_TASK OBJECTIVE_
Copy out, from the data below, each line in which the word "next" occurs.

START INFORMATION PROVIDED

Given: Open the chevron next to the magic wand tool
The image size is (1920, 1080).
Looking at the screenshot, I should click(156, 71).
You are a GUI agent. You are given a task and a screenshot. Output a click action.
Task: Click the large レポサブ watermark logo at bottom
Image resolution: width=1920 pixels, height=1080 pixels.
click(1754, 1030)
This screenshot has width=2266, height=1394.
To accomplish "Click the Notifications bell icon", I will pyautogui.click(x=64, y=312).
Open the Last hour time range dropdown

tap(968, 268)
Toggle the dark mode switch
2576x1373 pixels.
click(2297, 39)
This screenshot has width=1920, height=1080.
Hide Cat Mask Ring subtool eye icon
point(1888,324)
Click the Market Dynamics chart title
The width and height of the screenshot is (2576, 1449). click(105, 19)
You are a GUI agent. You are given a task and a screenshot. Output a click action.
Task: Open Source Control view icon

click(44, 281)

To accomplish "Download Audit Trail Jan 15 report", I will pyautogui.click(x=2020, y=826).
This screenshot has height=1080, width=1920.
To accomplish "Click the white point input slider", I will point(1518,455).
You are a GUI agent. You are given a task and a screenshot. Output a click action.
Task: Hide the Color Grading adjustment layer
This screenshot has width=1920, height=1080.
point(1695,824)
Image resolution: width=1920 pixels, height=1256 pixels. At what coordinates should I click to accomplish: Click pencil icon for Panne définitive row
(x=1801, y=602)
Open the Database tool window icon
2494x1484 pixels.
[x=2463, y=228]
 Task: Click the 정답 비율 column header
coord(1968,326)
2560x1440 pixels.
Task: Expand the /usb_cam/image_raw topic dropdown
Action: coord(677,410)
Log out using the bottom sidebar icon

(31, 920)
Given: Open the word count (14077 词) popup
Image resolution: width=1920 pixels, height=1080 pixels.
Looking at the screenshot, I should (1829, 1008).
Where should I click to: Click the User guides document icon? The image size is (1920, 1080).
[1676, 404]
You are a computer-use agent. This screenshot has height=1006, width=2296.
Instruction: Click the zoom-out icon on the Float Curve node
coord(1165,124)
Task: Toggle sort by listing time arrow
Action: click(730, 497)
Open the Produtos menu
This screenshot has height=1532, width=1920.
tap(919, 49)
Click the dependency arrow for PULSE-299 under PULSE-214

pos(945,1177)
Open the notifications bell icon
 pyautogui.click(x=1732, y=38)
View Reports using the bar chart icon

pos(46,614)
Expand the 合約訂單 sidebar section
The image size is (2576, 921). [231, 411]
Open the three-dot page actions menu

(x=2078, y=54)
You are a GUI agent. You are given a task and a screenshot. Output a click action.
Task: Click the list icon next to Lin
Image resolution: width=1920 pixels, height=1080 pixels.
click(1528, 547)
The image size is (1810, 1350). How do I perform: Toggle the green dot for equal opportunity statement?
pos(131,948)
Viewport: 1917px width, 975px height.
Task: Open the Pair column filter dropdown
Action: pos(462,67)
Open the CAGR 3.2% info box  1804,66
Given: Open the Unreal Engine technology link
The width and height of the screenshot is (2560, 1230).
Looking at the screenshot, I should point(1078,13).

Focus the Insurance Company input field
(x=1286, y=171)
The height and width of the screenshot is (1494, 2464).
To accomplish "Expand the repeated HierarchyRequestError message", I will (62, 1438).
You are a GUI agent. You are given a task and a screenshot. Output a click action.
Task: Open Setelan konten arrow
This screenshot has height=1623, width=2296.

END INFORMATION PROVIDED

_FINAL ANSWER_
Given: Open the chevron next to the magic wand tool
Task: Click the list icon next to Lin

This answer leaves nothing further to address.